JH: When did you become aware that the main character of Jamaica’s Find is African American?
ASOB: The letter I received from editor Matilda Welter asking if I'd like to illustrate the book specified that the main character was African American. Art director Susan Sherman had chosen me as the illustrator because my portfolio featured lots of children of color, and she thought the manuscript was a good fit for my style.
JH: How do you decide what scenes to illustrate?
ASOB: I first read the text over several times, then make tiny rough thumbnail sketches of the images that come to my mind. With all the Jamaica books, these were usually just figures, because the characters and the emotional journey always come first for me. The thumbnails are my first notes, trying to visually jot down what I perceive as the spine of the story, who's in the scene and what they're doing.

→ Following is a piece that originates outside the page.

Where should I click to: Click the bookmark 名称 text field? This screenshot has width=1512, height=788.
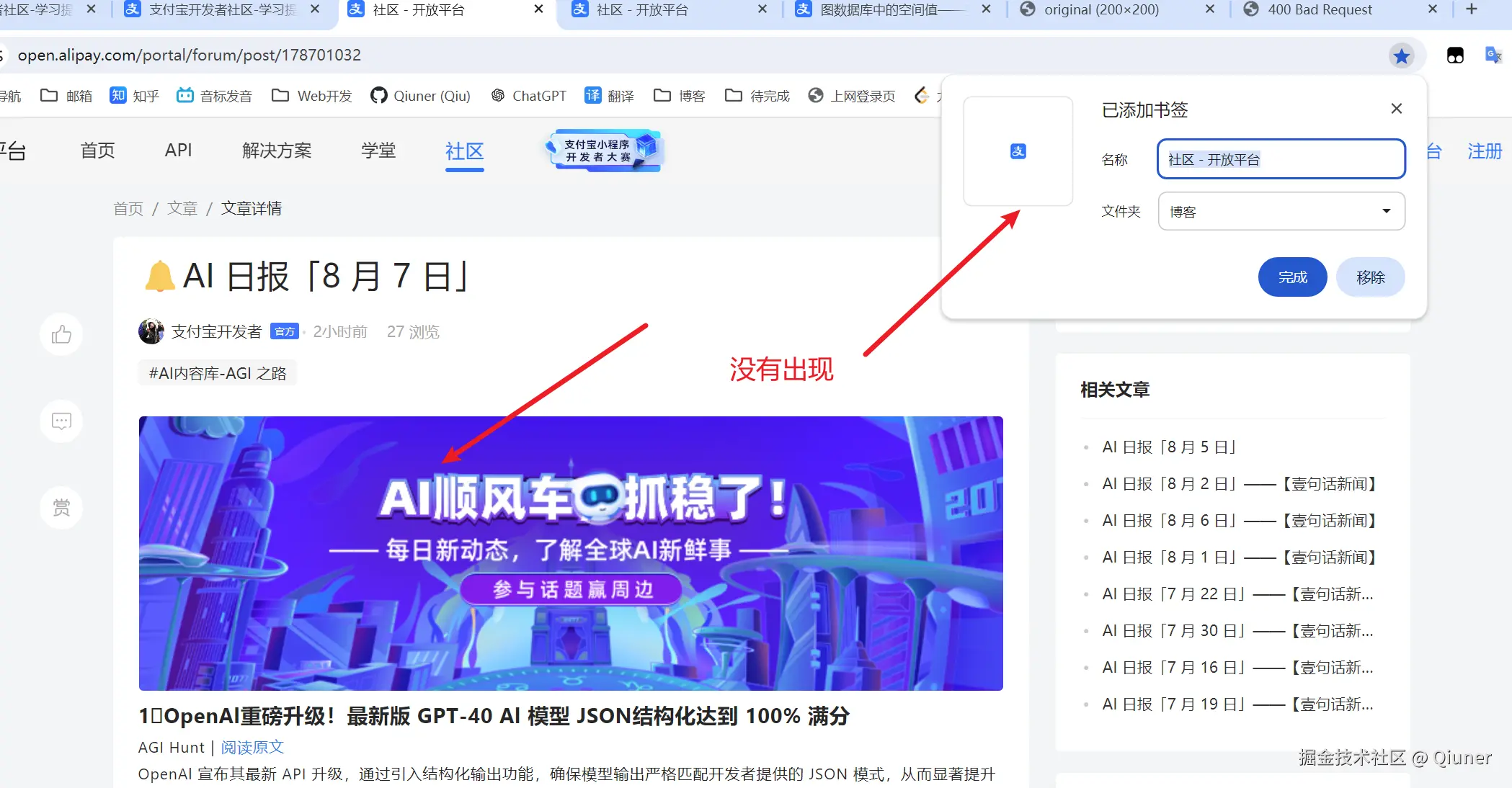pyautogui.click(x=1281, y=159)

Later on, as I develop the storyboard and dummies, I fill out the scene by refining my first impressions, varying the distance (close-up, middle or far away), and sketching in the setting.
JH: How do you manage to keep characters consistent and recognizable throughout the book, in fact, throughout the series? There is one exception: Ossie from Jamaica Tag-Along has changed from the Ossie of Jamaica’s Find. Why?
ASOB: I used photographs of real children (and adults) as models for the characters. The model for Jamaica was a little girl named Brandy, whom I met through a friend who was a reading teacher in NH. I called Brandy's mother to ask if she'd be willing to meet and allow me to photograph her daughter. (Her mom still sends me a Christmas card every year, and Brandy, age thirty and the mother of two, recently found me online and we have an email correspondence.) Jamaica's mother and father are based on the few photos I took of Brandy's mom and dad. The difference in Ossie's appearance (which no reader or reviewer has ever commented on!) comes from the fact that I made up the character of Ossie in the first book. He only appeared once, so I didn't need a model. Then, three years later, here came an entire new manuscript, all about Jamaica ... and Ossie! I had to go on a search to find a boy who looked like someone I'd made up.
Each time there's a new book, I take out the old photos of Brandy to use as references for Jamaica's face. For her body, I find another little six- or seven-year-old girl for a body model. For the third book, it was my daughter Yunhee, who modeled for Jamaica's friend Brianna and also did Jamaica's body poses.
JH: Your images of characters are evocative portraits. How do you visualize and then portray emotion so effectively?
ASOB: I've been tuned in to people's feelings since I was a tiny child, so observing the expression of emotion comes very naturally for me. I've also had extensive training in acting, as a college theatre minor and over years of community and professional theatre and acting classes and workshops, so I've thought a lot about what emotion looks like. Sometimes I use myself as a laboratory, feeling how the emotion would affect my body, then looking at the pose in the mirror.
One of the best sources for ideas is the models themselves. I tell my child models what's happening in the scene and ask them how they would feel and what they would do if that happened to them. They often respond with wonderfully natural and original gestures and expressions.
JH: When you illustrated Jamaica's Find, did you ever suspect that you would be called upon to illustrate six more Jamaica books?
ASOB: It was the furthest thing from my mind. I thought it was a sweet, quiet story that probably wouldn't make much of a splash, but I was thrilled to have the opportunity to illustrate my first picture book. I never could have imagined that it would grow to seven titles and all would still be in print twenty-three years after the first was published.
JH: What is your philosophy of the role of illustrator of children's books?
ASOB: The role of the illustrator is to serve the story. It's wonderful to make a beautiful picture, but if it doesn't expand and enhance the text, it's not good illustration. My role is to create images that don't repeat what's already in the text but bring the story to life in multiple dimensions. I try to add bits that enrich and thicken the plot, that suggest more to the story without changing it.
JH: Can you demonstrate what is meant by "visual literacy" from your work?
ASOB: Ever since I heard author-illustrator Molly Bang talk about how pictures work at a conference I attended in the early 1990s, I've been reflecting on her ideas about how artists use picture composition to enhance meaning. Consciously or unconsciously, the illustrator creates a path for the viewer's eye to follow, and uses shapes, color, texture, line and other visual elements in ways that affect the viewer's response to the picture. Once you become aware of this potential, you can use these things in an intentional way to evoke certain effects. It's literacy when you or the viewer can read these visual symbols and effects.
JH: How do your approaches differ in illustrating your own text and a text by another?
ASOB: When I'm illustrating my own text, there's a lot more fluidity between text and images, because there's no point at which there has to be a firm determination of what will be expressed in words, what will be in pictures. When it's someone else's manuscript, the words are already set, so I'm responding to something that's already decided. It's a narrower sphere to work within, but freeing in its own way because in a sense my job is simpler.